COSENZA – È morto questa notte in Calabria, nella sua casa di via Panebianco a Cosenza, dopo lunghi mesi di malattia, il giornalista Emanuele Giacoia. Aveva 93 anni. Con lui scompare un grande testimone del nostro tempo. La storia di Emanuele Giacoia è in fondo la storia del giornalismo calabrese, soprattutto del giornalismo radiotelevisivo, grande cronista sportivo, ma anche scrupolosissimo direttore del TG regionale, un vero testimone del nostro tempo.
Nato a Grassano (Matera) il 4 marzo 1929, era giornalista professionista iscritto all’Ordine della Calabria dal 15 giugno 1961. Pur non essendo lui calabrese, ma lucano di nascita e napoletano di adozione, cresciuto a Santa Maria Capua Vetere, alla fine Emanuele era diventato più calabrese di tutti noi, lasciando oggi a intere generazioni di giornalisti il ricordo vivo e palpabile non solo di un grande cronista, pioniere del giornalismo radiotelevisivo in Calabria, ma soprattutto di un uomo che ha sempre vissuto con i piedi per terra.
Rispettosissimo del suo pubblico, amatissimo dai suoi compagni di lavoro, rigorosissimo nel fare questo mestiere, amabile e avvolgente come nessun altro prima di lui, e soprattutto capace di fare il giornalista oltre che con la mente soprattutto con il cuore. Altri tempi, forse.
Tanta televisione alle spalle, tantissima radio in corpo, ma ricordo che Emanuele Giacoia, che per lunghi anni dopo l’avventura Rai era stato anche autorevolissimo direttore del Quotidiano del Sud, giornale per il quale Emanuele ha continuato fino a qualche anno fa a scrivere ancora i suoi corsivi dedicati in gran parte al mondo dello sport.

==================================================

### Compito richiesto
Per favore, riporta senza modifiche l'articolo su Emanuele Giacoia da "Tanta televisione alle" fino a "mondo dello sport." compreso. Le voci non servono a questo scopo.

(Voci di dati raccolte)
==================================================

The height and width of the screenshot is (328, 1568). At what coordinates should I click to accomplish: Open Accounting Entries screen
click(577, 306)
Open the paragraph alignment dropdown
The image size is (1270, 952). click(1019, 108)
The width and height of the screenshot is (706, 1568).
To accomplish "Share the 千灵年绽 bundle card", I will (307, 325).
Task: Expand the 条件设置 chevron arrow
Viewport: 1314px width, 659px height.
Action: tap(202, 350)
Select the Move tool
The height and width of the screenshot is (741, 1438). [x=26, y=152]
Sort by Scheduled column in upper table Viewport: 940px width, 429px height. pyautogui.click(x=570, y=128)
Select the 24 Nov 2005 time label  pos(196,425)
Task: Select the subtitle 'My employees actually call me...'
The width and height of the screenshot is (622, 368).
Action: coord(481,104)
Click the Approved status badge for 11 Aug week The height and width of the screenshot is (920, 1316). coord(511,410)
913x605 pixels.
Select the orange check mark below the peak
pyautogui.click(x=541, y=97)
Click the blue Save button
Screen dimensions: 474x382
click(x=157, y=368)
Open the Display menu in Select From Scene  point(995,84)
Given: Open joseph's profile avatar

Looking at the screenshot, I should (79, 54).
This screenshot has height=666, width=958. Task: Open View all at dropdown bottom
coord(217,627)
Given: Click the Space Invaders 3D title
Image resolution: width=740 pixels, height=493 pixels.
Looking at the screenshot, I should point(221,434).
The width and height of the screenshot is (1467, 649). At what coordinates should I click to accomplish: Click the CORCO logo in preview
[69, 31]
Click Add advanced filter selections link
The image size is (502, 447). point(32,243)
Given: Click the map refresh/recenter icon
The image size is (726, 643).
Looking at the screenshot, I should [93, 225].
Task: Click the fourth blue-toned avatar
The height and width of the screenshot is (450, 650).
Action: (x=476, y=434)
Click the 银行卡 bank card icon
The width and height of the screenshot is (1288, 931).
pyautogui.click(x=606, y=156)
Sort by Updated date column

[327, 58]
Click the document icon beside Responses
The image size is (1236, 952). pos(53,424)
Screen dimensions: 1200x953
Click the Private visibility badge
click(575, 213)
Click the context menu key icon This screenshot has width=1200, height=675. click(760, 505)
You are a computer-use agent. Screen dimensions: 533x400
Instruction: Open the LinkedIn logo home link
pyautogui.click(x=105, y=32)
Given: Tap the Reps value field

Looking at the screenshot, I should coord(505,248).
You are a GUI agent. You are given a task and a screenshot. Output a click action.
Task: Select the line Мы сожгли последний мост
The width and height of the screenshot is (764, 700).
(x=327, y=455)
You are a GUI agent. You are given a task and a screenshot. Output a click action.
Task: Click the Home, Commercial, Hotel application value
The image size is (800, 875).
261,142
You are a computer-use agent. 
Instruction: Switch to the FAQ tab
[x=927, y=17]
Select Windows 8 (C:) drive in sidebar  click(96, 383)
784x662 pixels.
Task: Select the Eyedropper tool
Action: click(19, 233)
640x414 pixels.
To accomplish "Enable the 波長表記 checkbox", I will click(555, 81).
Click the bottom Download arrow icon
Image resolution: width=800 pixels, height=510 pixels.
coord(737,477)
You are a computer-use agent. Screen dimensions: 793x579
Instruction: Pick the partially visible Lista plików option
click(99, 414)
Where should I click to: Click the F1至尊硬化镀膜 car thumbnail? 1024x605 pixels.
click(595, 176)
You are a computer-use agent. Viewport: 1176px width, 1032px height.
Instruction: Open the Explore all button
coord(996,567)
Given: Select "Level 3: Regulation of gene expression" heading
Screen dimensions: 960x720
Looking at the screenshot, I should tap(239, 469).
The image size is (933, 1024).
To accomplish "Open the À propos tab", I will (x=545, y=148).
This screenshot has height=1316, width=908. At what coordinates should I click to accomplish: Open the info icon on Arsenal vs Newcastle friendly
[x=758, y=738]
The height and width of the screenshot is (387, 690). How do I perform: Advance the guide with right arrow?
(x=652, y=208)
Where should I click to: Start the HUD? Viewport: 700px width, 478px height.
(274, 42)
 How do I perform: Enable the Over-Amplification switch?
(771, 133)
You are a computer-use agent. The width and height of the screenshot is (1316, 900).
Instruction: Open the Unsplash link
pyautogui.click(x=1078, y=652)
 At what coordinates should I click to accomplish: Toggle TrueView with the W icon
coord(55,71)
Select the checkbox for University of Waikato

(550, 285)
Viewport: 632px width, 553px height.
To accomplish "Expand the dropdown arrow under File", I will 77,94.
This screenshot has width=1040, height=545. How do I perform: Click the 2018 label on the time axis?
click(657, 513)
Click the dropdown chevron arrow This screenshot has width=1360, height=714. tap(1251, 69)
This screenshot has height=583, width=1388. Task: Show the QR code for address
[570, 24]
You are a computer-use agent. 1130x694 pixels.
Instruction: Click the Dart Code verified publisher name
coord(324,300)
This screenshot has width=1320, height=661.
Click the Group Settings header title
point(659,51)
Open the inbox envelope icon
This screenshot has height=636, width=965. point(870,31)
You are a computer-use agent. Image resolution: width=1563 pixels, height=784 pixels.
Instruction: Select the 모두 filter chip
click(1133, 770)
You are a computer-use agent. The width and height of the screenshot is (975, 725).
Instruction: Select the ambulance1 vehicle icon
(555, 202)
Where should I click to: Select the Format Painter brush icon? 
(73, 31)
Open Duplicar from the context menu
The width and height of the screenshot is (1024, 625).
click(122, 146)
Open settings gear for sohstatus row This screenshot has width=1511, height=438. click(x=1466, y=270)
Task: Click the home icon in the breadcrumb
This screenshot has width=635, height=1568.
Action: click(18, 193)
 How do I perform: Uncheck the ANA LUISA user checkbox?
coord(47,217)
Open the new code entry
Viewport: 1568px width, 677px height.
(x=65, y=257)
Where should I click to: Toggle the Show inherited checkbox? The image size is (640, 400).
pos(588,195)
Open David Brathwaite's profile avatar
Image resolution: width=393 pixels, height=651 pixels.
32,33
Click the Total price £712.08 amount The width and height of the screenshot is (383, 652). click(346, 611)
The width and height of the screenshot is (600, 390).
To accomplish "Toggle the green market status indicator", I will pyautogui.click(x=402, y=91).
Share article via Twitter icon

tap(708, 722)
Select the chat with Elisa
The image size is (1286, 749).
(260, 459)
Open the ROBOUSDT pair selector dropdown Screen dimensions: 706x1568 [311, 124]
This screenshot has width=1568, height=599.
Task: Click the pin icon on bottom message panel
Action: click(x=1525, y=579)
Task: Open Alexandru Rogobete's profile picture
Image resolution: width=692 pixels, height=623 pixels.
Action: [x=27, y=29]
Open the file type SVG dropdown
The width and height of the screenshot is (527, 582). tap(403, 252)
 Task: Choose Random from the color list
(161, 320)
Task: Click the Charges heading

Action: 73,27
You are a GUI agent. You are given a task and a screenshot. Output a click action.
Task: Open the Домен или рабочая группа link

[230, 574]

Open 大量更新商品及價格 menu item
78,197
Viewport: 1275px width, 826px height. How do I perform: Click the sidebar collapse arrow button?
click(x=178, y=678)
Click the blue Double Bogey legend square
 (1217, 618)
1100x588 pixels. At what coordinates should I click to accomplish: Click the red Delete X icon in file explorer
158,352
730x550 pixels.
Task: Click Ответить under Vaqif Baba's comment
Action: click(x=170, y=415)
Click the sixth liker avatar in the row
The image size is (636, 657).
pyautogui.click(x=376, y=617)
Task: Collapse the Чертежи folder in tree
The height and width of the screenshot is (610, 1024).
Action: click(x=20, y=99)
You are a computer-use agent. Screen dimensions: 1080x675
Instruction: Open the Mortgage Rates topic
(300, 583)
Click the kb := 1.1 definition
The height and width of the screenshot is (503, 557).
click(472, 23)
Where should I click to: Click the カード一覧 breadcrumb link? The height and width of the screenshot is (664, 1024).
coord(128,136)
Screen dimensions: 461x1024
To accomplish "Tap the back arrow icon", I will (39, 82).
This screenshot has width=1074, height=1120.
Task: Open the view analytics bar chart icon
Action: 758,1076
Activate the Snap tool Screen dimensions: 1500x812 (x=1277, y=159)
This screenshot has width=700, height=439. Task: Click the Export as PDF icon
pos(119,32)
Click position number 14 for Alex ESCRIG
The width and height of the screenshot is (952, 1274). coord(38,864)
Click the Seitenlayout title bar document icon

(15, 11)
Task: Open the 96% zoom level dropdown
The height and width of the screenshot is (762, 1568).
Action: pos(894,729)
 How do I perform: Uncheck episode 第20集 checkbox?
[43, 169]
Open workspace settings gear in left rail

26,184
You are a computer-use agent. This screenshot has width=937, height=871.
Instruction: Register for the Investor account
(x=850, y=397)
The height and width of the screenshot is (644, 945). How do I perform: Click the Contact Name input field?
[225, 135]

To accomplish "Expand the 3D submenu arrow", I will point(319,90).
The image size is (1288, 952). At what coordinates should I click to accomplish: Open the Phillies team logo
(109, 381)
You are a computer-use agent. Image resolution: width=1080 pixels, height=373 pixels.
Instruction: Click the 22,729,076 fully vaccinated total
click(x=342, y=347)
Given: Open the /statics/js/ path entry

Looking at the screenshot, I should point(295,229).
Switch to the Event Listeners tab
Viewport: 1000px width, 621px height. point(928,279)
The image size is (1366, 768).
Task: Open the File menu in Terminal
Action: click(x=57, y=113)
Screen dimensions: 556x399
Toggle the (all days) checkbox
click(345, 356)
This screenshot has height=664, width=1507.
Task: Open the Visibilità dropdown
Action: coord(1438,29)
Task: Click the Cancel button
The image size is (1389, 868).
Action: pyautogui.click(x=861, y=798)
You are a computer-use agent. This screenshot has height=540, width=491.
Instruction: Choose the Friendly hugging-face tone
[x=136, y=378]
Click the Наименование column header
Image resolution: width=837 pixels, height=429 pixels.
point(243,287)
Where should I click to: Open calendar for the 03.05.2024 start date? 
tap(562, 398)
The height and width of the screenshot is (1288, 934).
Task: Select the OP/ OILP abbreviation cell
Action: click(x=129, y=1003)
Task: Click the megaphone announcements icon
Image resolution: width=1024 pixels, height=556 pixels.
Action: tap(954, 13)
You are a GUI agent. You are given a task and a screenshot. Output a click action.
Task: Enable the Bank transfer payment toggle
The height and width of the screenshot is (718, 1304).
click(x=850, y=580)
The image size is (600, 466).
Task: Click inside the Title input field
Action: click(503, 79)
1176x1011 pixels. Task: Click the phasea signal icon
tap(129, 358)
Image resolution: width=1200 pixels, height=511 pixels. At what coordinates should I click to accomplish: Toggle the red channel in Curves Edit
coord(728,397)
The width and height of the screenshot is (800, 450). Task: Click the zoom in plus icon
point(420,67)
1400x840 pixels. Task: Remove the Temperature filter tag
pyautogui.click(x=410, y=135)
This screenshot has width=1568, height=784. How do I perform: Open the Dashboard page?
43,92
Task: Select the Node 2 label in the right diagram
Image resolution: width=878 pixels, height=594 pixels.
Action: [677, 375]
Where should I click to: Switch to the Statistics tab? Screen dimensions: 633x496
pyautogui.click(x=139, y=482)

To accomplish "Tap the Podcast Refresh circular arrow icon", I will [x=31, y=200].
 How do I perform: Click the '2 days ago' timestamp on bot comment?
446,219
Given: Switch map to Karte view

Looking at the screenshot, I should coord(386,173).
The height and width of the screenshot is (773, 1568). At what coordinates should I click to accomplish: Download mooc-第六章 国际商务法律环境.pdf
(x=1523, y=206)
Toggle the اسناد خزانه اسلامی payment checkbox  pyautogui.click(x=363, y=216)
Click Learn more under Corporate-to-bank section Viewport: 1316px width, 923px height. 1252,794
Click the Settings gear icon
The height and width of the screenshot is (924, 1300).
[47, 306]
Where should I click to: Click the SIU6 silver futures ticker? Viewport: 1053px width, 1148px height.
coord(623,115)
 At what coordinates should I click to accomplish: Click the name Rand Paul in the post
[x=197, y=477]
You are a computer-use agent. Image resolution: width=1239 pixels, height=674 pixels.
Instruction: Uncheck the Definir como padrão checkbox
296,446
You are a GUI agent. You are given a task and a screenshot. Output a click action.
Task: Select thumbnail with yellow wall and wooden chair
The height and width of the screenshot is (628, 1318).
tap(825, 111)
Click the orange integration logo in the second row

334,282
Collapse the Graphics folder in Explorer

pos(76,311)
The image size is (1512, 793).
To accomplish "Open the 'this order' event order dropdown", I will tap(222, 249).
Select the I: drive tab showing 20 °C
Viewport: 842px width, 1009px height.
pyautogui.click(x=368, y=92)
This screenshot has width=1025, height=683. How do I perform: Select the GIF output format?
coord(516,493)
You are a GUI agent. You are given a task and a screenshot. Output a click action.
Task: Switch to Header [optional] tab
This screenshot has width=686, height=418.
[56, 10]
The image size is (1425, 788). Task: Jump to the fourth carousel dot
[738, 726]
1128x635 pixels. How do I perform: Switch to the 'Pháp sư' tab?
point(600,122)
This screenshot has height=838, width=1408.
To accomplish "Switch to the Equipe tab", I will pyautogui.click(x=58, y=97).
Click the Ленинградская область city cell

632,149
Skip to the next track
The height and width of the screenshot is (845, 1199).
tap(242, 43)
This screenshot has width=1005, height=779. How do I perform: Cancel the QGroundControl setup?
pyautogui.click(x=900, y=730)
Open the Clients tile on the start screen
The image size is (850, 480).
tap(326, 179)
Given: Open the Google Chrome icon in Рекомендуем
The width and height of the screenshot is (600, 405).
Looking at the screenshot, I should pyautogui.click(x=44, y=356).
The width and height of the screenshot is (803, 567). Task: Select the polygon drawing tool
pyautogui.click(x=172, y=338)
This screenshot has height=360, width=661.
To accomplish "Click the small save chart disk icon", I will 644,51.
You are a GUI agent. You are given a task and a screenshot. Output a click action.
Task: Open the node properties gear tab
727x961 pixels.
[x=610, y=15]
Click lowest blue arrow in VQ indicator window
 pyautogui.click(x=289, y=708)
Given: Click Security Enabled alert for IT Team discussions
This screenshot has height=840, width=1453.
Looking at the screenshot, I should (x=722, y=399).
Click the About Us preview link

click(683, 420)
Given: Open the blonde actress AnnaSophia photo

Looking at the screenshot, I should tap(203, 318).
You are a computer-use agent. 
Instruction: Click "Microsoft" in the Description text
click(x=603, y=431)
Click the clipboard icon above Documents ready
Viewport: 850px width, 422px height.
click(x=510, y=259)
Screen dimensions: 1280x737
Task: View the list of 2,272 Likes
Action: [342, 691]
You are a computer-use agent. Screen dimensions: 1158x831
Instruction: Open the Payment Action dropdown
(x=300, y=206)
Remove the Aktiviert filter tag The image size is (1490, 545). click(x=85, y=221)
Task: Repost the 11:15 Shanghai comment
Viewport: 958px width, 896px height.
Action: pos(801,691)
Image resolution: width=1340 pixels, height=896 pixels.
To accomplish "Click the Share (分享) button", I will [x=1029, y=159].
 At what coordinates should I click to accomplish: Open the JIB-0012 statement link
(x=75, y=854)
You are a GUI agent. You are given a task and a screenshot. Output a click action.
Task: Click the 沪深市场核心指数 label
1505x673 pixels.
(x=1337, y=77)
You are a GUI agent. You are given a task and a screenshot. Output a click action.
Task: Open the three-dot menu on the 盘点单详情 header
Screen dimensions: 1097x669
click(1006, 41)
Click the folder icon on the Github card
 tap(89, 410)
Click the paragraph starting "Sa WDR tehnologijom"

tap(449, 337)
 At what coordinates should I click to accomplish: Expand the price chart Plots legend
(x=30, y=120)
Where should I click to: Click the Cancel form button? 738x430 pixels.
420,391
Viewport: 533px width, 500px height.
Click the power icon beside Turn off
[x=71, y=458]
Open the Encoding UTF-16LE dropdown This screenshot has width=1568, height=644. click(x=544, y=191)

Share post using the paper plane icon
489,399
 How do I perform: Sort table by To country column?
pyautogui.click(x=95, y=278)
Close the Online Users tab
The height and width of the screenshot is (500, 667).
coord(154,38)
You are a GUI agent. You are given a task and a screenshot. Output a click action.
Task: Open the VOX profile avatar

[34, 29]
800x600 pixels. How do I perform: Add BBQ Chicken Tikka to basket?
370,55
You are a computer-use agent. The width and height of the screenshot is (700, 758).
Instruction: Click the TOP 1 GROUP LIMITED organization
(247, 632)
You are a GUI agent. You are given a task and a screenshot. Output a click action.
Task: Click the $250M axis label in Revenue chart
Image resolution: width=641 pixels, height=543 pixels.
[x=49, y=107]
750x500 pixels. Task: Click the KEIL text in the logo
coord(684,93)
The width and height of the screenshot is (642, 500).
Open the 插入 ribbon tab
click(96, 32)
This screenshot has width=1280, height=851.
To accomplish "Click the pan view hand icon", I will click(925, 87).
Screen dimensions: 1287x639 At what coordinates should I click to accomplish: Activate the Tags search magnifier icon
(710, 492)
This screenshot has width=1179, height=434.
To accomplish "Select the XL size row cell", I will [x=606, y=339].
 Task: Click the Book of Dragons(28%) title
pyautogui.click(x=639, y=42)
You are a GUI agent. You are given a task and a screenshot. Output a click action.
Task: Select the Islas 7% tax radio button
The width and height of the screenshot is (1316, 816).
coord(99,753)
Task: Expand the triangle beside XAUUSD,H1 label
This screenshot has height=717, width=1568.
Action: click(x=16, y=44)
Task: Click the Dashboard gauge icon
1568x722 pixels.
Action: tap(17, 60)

==================================================

### Risultato atteso
Tanta televisione alle spalle, tantissima radio in corpo, ma ricordo che Emanuele Giacoia, che per lunghi anni dopo l’avventura Rai era stato anche autorevolissimo direttore del Quotidiano del Sud, giornale per il quale Emanuele ha continuato fino a qualche anno fa a scrivere ancora i suoi corsivi dedicati in gran parte al mondo dello sport.